╭──

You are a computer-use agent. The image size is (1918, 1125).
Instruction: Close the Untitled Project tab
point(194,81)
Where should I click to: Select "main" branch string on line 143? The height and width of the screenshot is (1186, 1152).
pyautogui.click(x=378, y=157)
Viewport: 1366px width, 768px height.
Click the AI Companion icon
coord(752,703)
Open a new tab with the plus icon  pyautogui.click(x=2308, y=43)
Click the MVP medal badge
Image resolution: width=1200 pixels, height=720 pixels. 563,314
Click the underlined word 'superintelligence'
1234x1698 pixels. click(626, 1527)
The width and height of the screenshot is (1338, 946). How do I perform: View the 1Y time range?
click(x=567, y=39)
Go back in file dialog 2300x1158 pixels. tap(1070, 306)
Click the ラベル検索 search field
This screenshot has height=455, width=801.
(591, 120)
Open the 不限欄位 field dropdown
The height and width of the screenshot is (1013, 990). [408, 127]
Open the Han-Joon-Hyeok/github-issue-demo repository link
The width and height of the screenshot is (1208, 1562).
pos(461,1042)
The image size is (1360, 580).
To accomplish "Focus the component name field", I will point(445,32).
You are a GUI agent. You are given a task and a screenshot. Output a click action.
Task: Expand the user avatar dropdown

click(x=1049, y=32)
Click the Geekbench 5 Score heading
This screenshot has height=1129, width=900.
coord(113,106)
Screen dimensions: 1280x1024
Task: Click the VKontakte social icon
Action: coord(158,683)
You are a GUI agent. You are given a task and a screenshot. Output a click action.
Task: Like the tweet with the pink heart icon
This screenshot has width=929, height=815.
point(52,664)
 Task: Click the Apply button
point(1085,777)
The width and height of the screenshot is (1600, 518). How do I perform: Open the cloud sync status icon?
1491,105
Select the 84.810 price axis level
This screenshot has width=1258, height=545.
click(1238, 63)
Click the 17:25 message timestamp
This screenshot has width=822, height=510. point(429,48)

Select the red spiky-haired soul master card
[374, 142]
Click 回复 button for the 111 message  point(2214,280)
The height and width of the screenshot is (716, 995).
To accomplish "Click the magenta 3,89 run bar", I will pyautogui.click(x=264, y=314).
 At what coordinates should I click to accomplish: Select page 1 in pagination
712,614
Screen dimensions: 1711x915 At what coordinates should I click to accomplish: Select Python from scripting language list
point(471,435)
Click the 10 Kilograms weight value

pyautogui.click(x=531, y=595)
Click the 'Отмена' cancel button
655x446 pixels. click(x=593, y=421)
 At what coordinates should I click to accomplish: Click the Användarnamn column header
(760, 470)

╰──

● EXERCISE PROMPT
Copy out all of the material above, replacing every "GUI agent" with "desktop agent" and leaving everything else unchanged.

● CORRECT RESULT
You are a computer-use agent. The image size is (1918, 1125).
Instruction: Close the Untitled Project tab
point(194,81)
Where should I click to: Select "main" branch string on line 143? The height and width of the screenshot is (1186, 1152).
pyautogui.click(x=378, y=157)
Viewport: 1366px width, 768px height.
Click the AI Companion icon
coord(752,703)
Open a new tab with the plus icon  pyautogui.click(x=2308, y=43)
Click the MVP medal badge
Image resolution: width=1200 pixels, height=720 pixels. 563,314
Click the underlined word 'superintelligence'
1234x1698 pixels. click(626, 1527)
The width and height of the screenshot is (1338, 946). How do I perform: View the 1Y time range?
click(x=567, y=39)
Go back in file dialog 2300x1158 pixels. tap(1070, 306)
Click the ラベル検索 search field
This screenshot has height=455, width=801.
(591, 120)
Open the 不限欄位 field dropdown
The height and width of the screenshot is (1013, 990). [408, 127]
Open the Han-Joon-Hyeok/github-issue-demo repository link
The width and height of the screenshot is (1208, 1562).
pos(461,1042)
The image size is (1360, 580).
To accomplish "Focus the component name field", I will point(445,32).
You are a desktop agent. You are given a task and a screenshot. Output a click action.
Task: Expand the user avatar dropdown

click(x=1049, y=32)
Click the Geekbench 5 Score heading
This screenshot has height=1129, width=900.
coord(113,106)
Screen dimensions: 1280x1024
Task: Click the VKontakte social icon
Action: coord(158,683)
You are a desktop agent. You are given a task and a screenshot. Output a click action.
Task: Like the tweet with the pink heart icon
This screenshot has width=929, height=815.
point(52,664)
 Task: Click the Apply button
point(1085,777)
The width and height of the screenshot is (1600, 518). How do I perform: Open the cloud sync status icon?
1491,105
Select the 84.810 price axis level
This screenshot has width=1258, height=545.
click(1238, 63)
Click the 17:25 message timestamp
This screenshot has width=822, height=510. point(429,48)

Select the red spiky-haired soul master card
[374, 142]
Click 回复 button for the 111 message  point(2214,280)
The height and width of the screenshot is (716, 995).
To accomplish "Click the magenta 3,89 run bar", I will pyautogui.click(x=264, y=314).
 At what coordinates should I click to accomplish: Select page 1 in pagination
712,614
Screen dimensions: 1711x915 At what coordinates should I click to accomplish: Select Python from scripting language list
point(471,435)
Click the 10 Kilograms weight value

pyautogui.click(x=531, y=595)
Click the 'Отмена' cancel button
655x446 pixels. click(x=593, y=421)
 At what coordinates should I click to accomplish: Click the Användarnamn column header
(760, 470)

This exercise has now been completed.